Start of Block
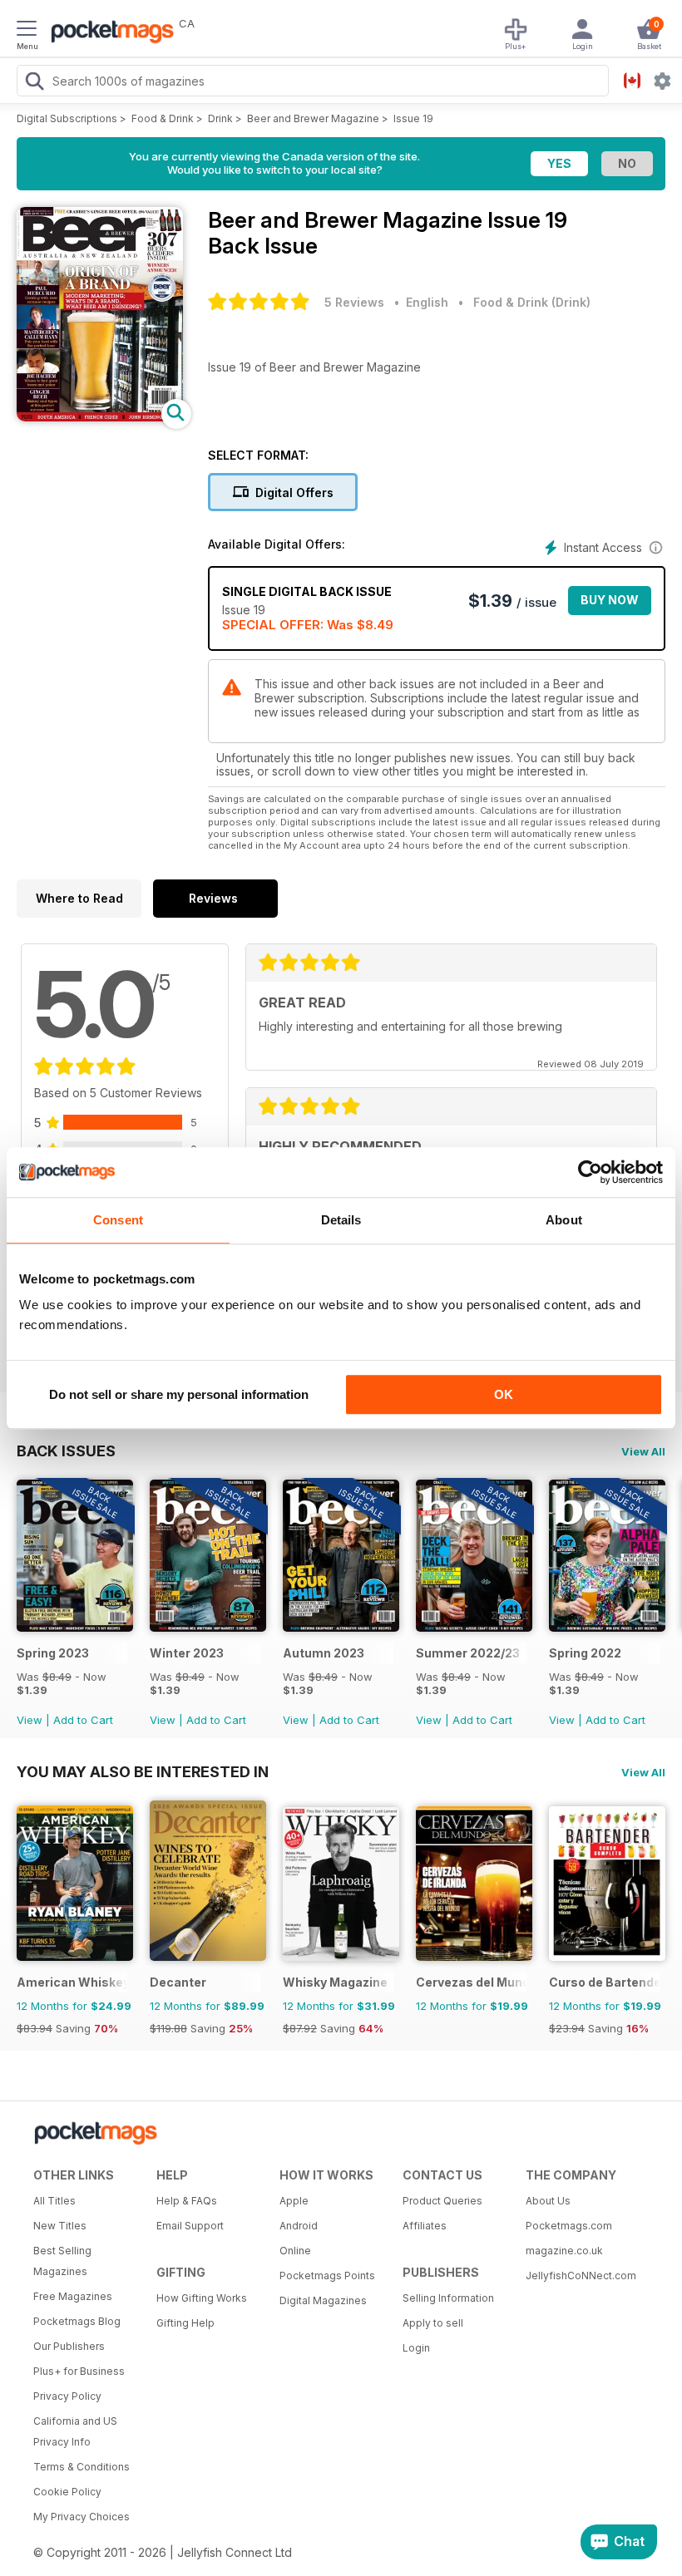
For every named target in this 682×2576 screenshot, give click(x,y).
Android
End of Block
Start of Block
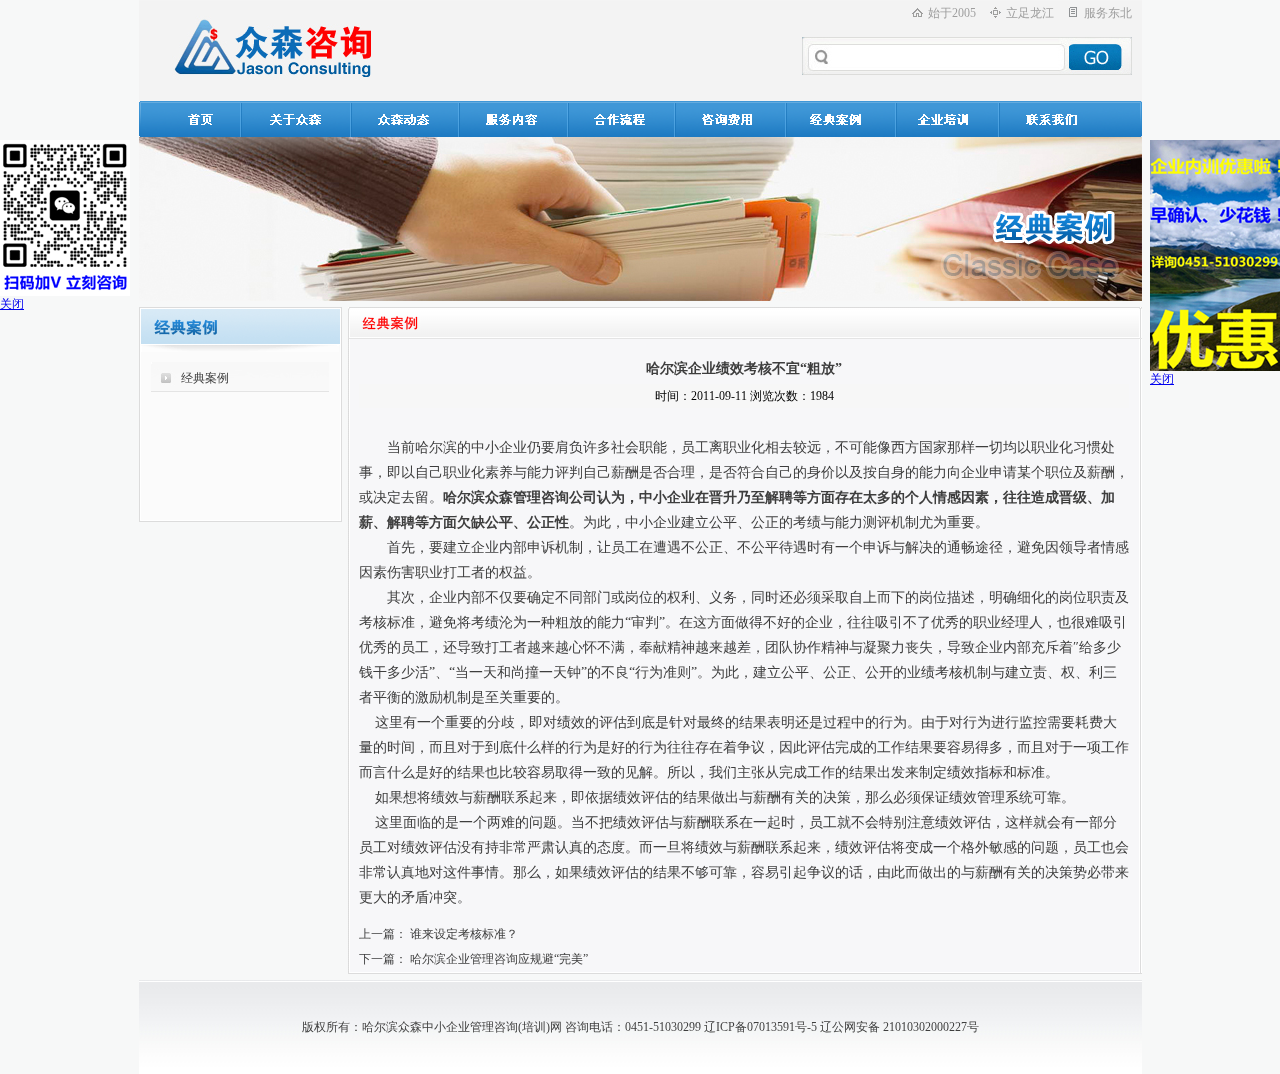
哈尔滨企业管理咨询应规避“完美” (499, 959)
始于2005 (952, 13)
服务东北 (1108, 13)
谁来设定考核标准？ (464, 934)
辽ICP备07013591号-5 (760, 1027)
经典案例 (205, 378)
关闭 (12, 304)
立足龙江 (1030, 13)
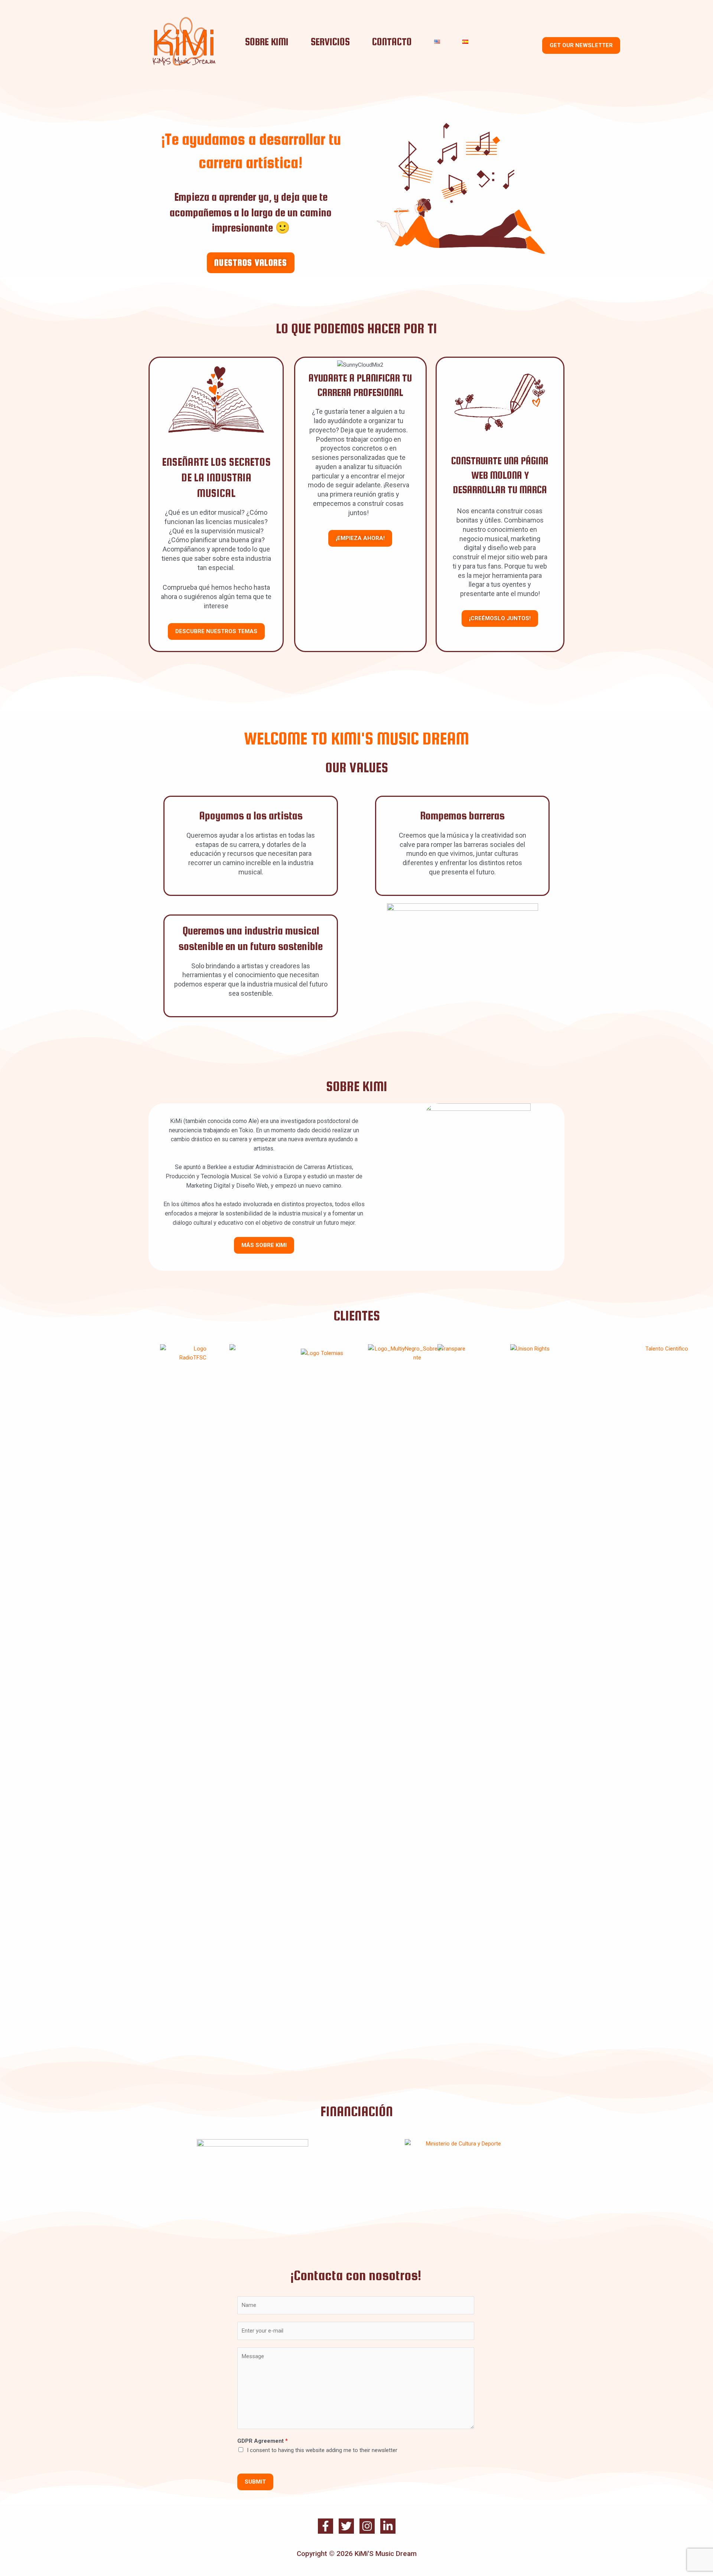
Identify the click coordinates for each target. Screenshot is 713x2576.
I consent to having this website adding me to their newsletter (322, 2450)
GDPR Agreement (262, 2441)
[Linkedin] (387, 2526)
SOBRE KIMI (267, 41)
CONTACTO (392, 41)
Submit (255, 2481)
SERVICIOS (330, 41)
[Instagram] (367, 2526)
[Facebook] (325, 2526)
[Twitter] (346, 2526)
End of Block
Start of Block
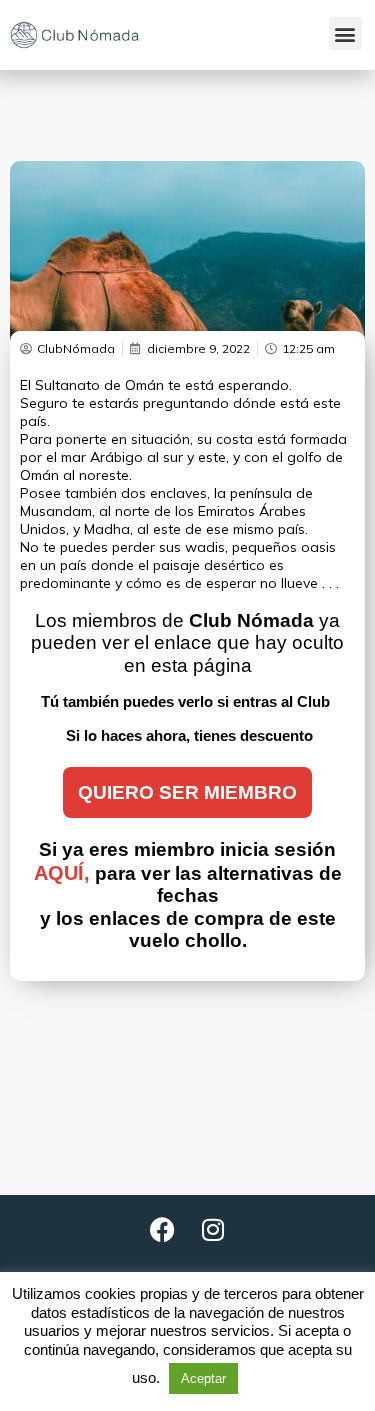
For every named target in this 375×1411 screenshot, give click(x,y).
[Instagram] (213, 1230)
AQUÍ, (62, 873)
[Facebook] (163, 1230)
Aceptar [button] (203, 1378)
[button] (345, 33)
End of Block
Copy out each line from the listing that contains the string "target".

For every named target in this 682×2576 screenshot, give click(x,y).
Identify the click coordinates for each target. Screenshot is 713x2576.
For every named target in this 375×1411 screenshot, give click(x,y).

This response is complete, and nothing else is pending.